== TASK REQUIREMENTS ==
What are the lines from the one with "Instruction: Open the Newsletters link" through the end of the records below, written out exactly and without the pictures?

Saved entries:
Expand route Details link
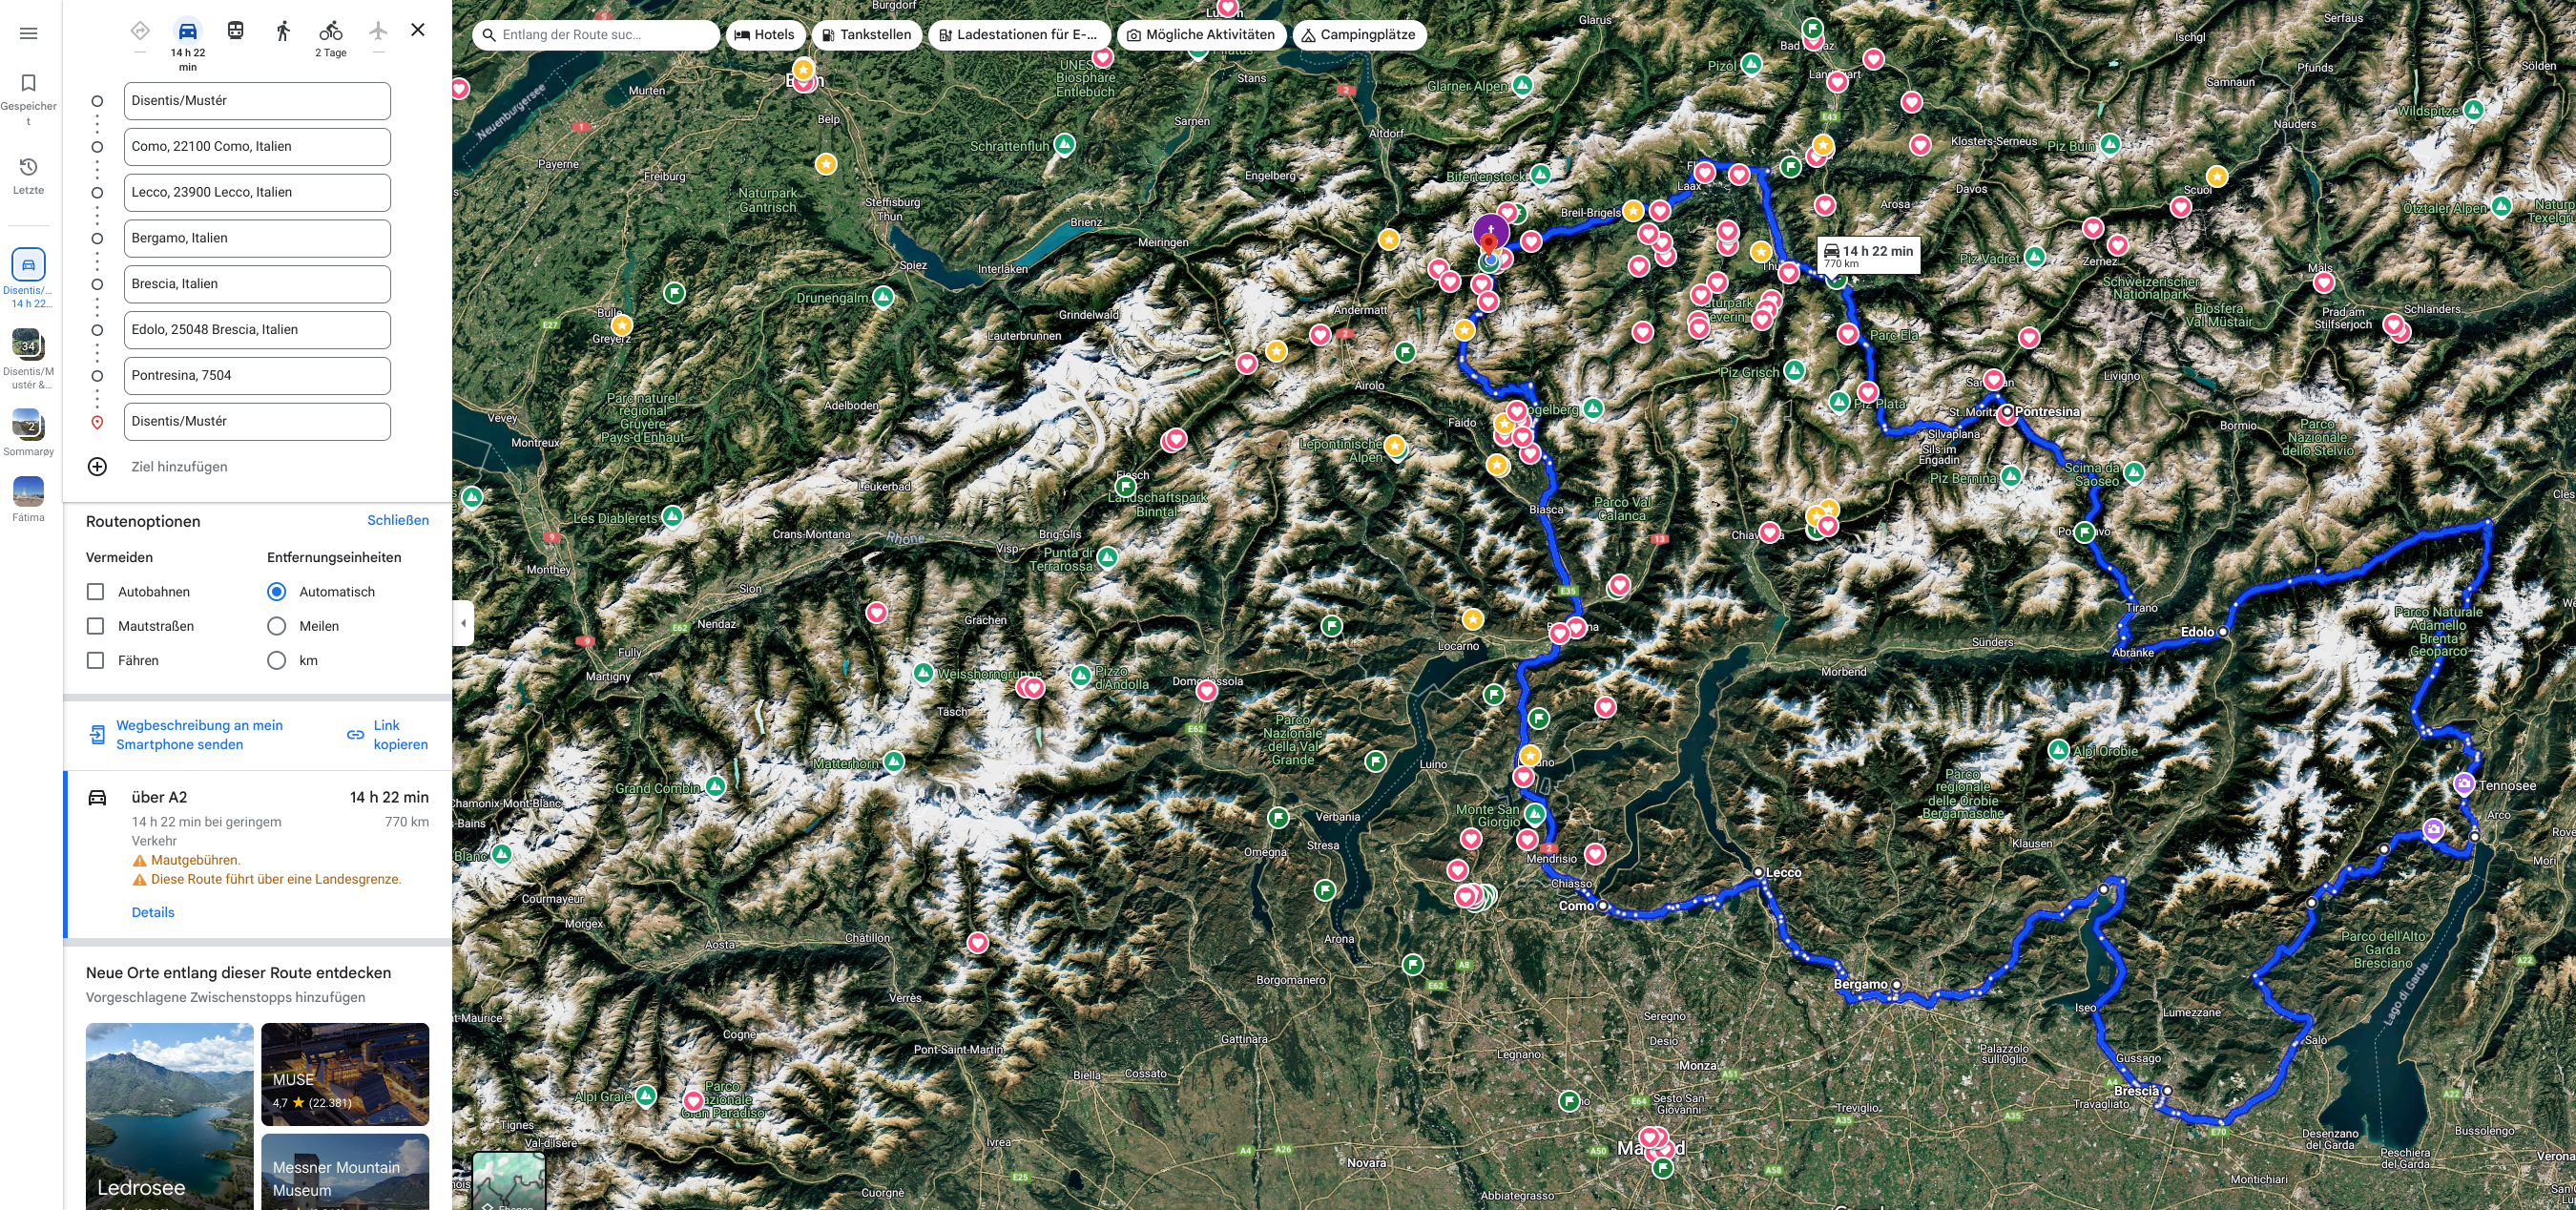This screenshot has height=1210, width=2576. [x=153, y=912]
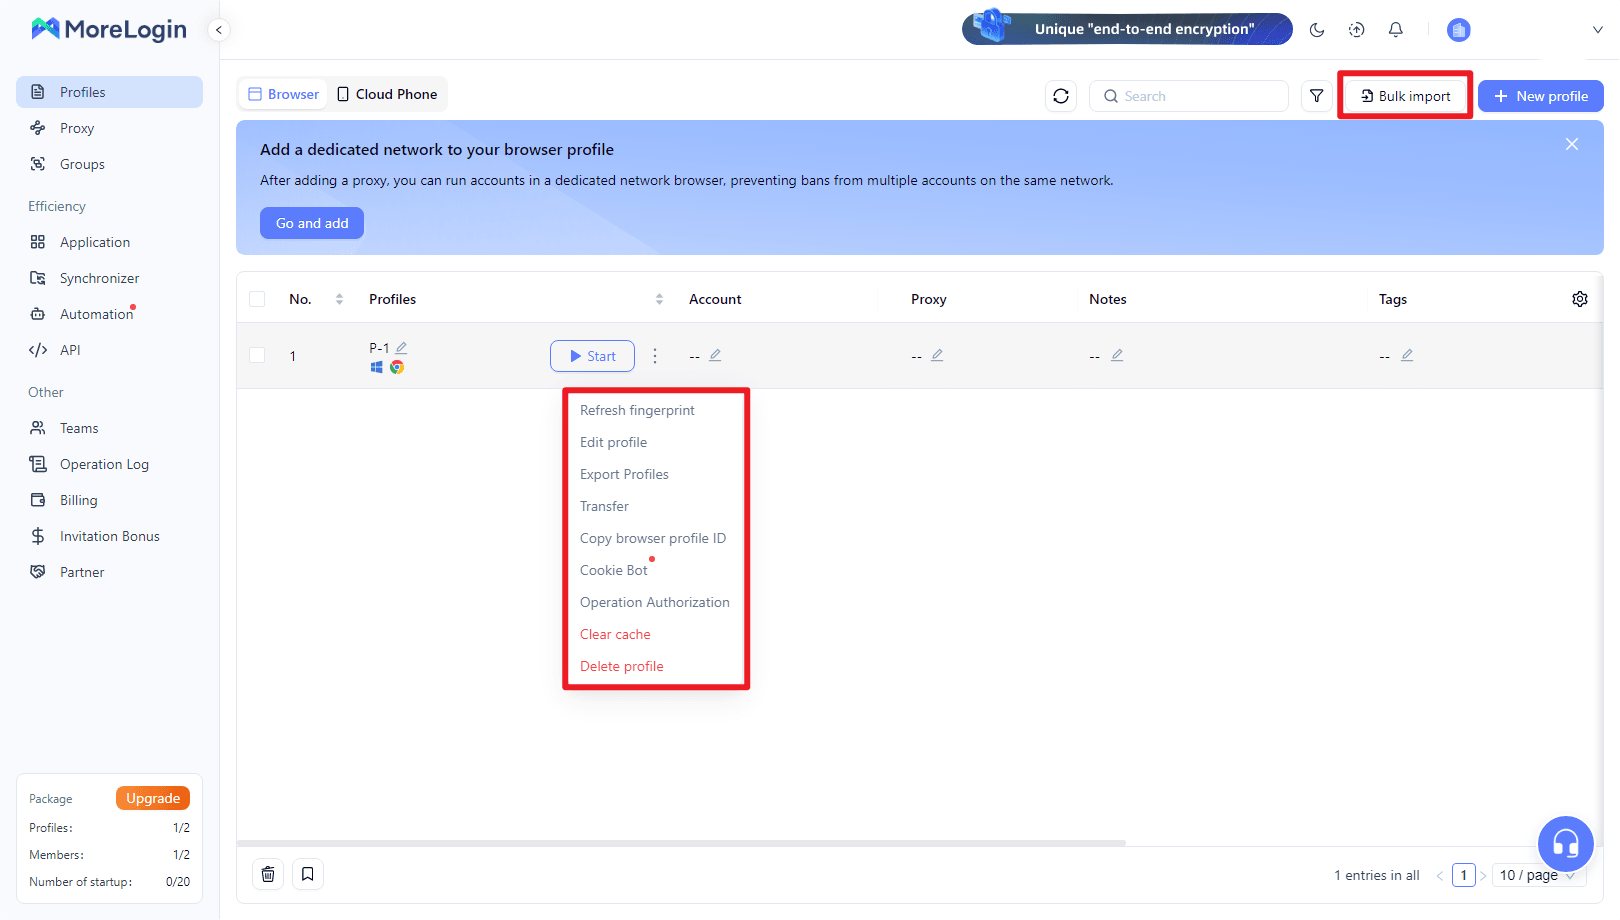The height and width of the screenshot is (920, 1620).
Task: Check the checkbox on the P-1 row
Action: [257, 355]
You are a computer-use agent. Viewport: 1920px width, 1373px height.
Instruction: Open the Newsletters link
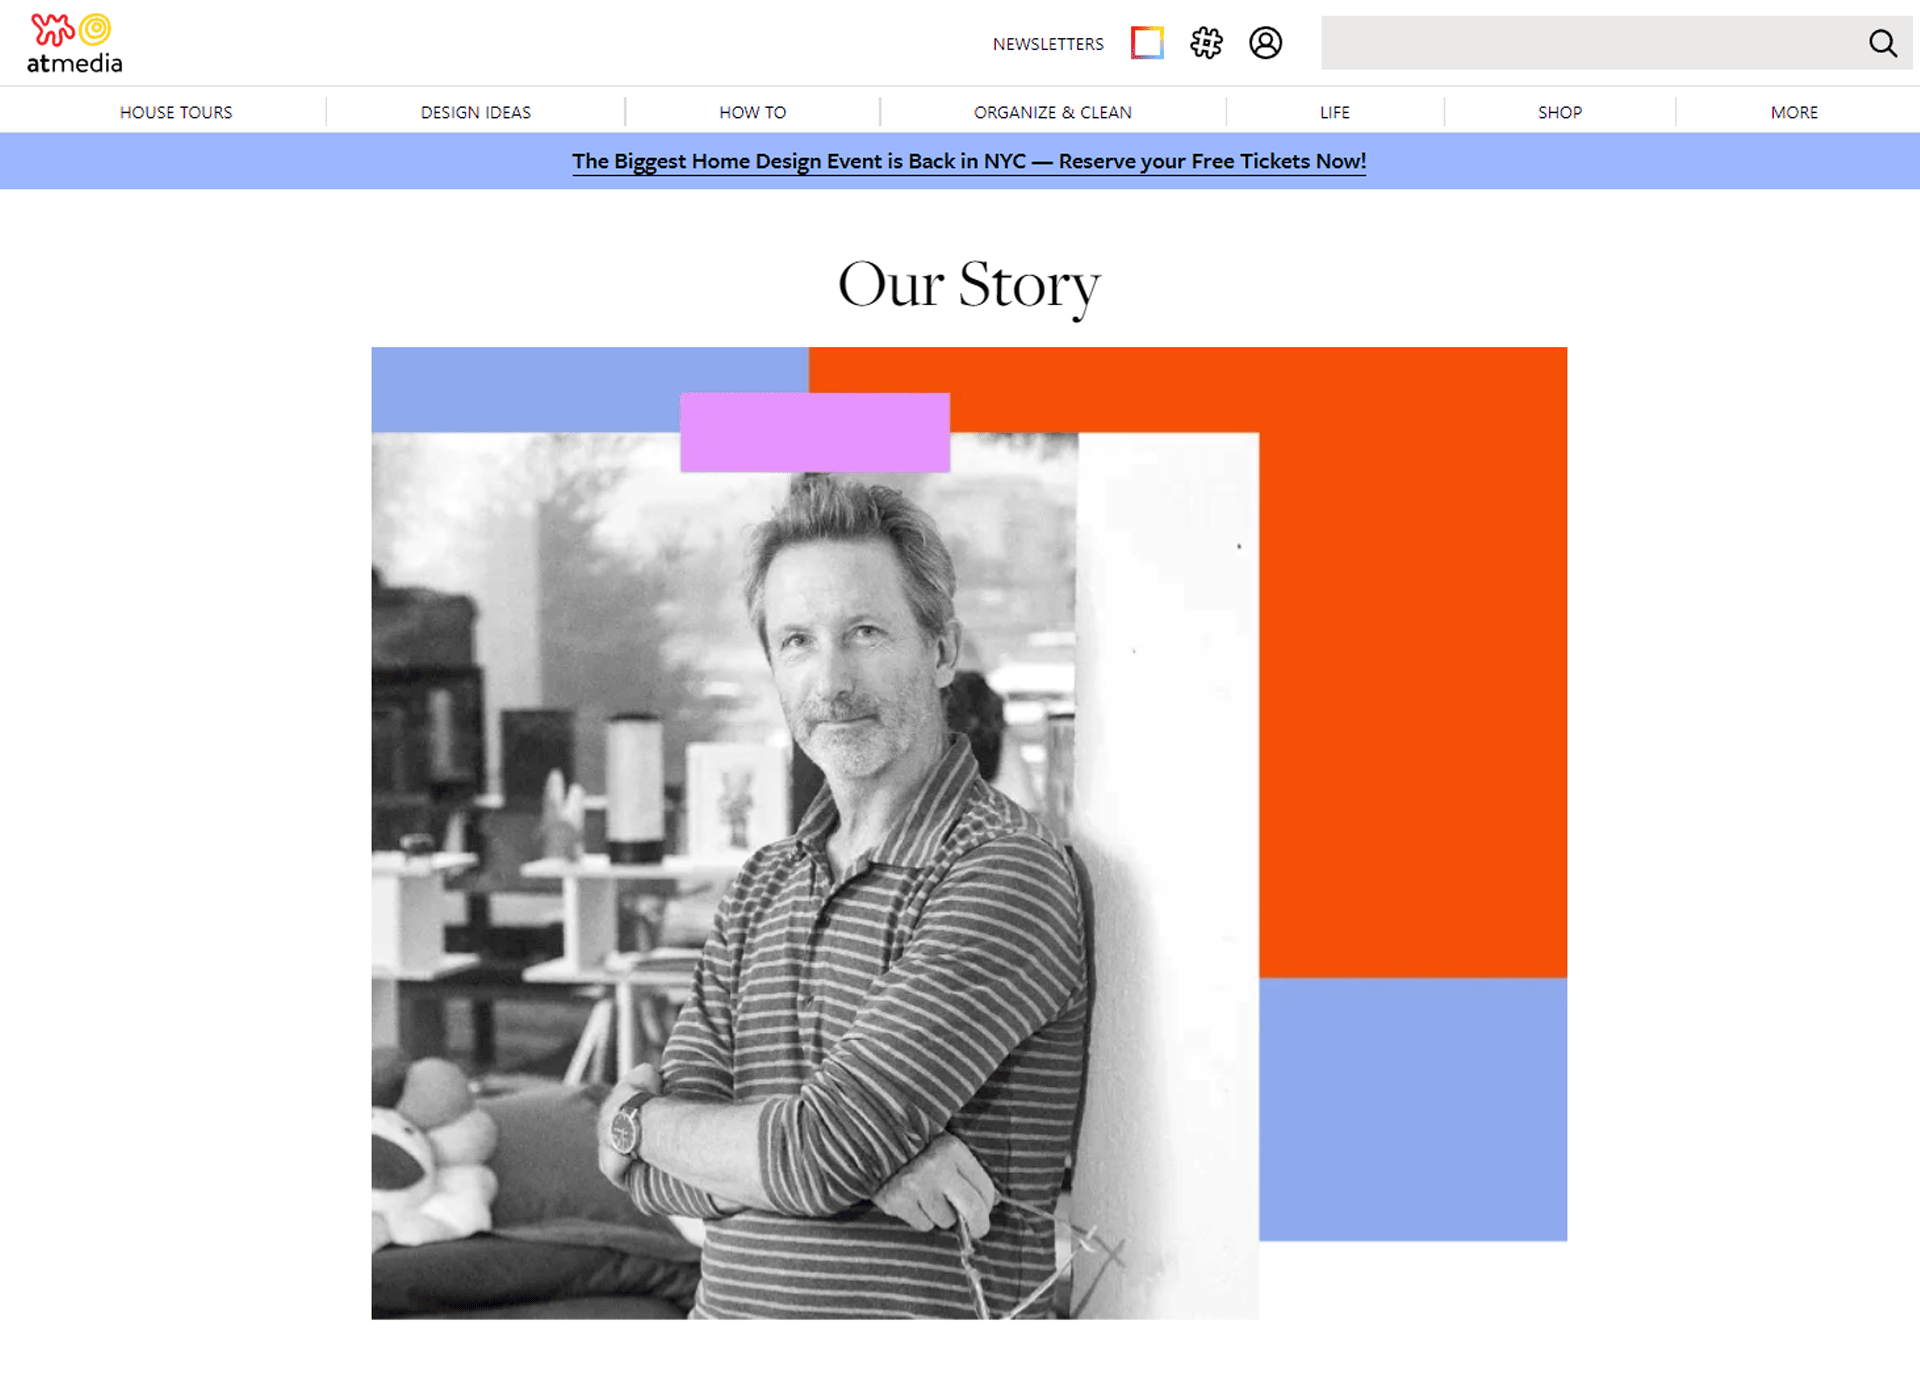[1047, 44]
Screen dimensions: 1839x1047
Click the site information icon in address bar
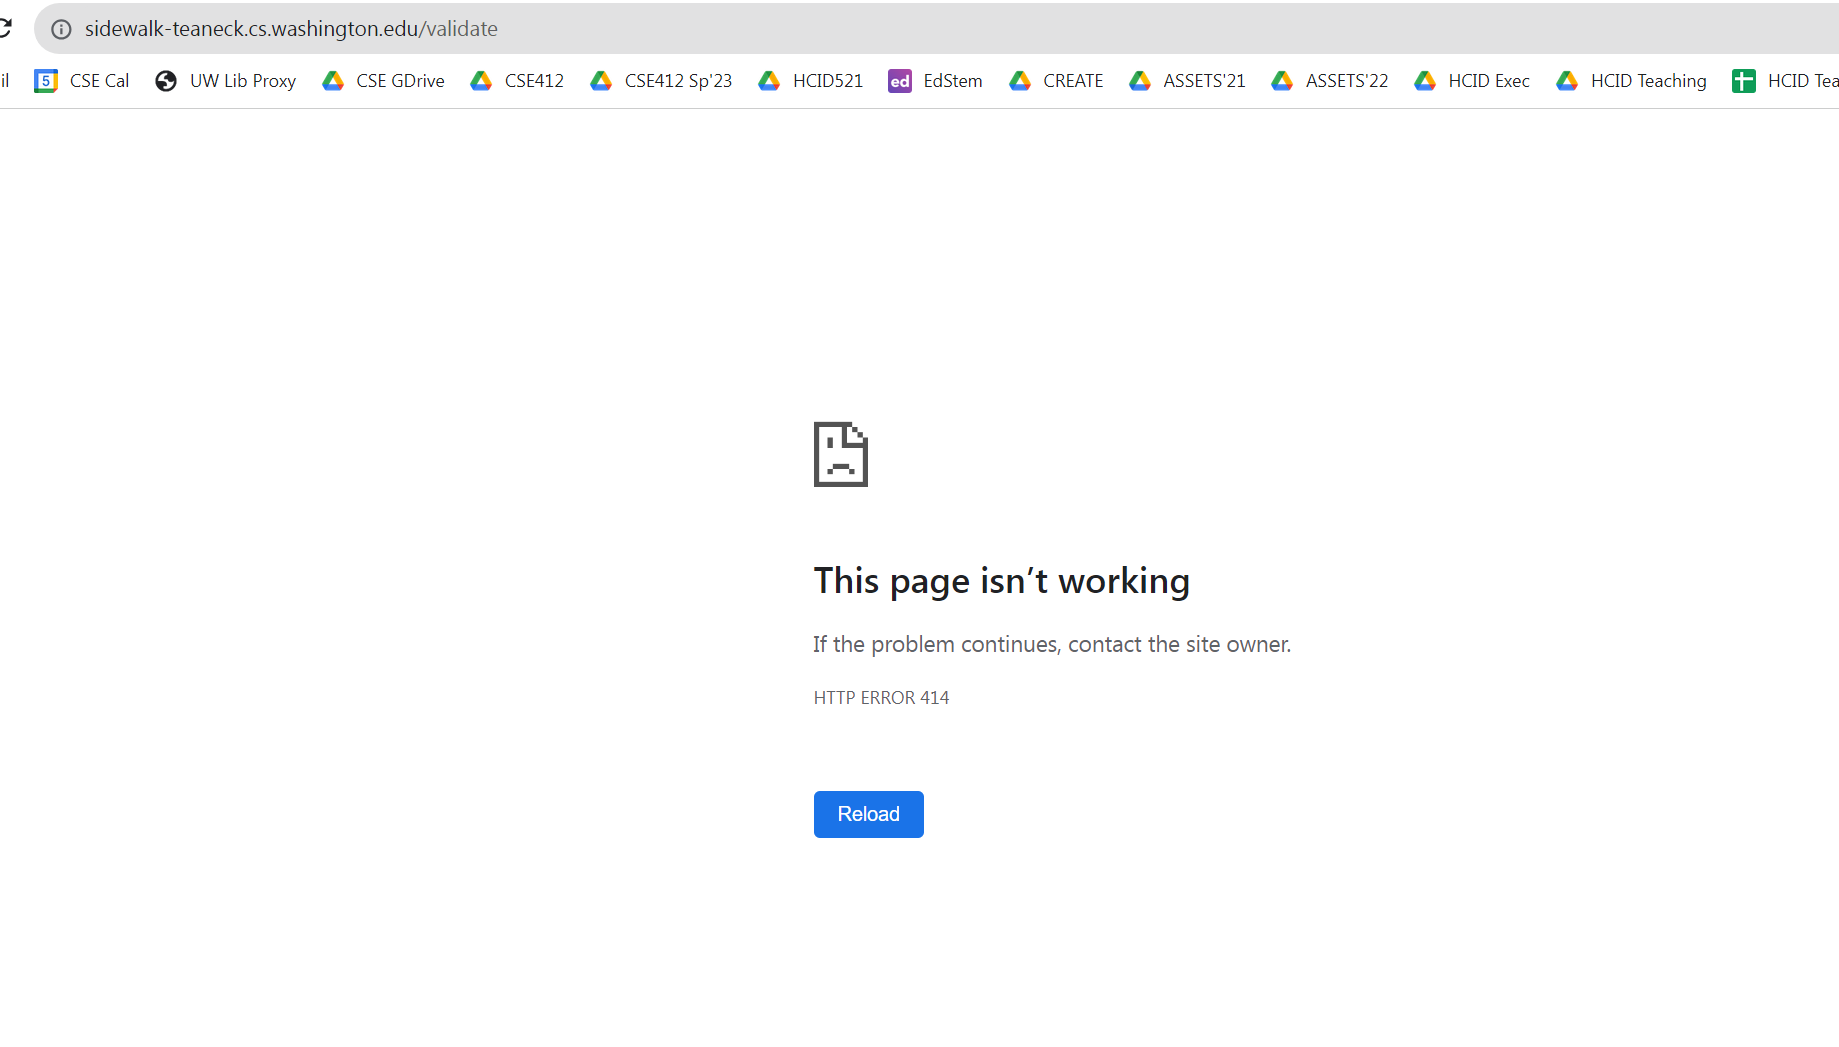tap(61, 29)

== SOLUTION ==
Instruction: Open the Newsletters link
[1047, 44]
Screen dimensions: 1839x1047
Click the site information icon in address bar
tap(61, 29)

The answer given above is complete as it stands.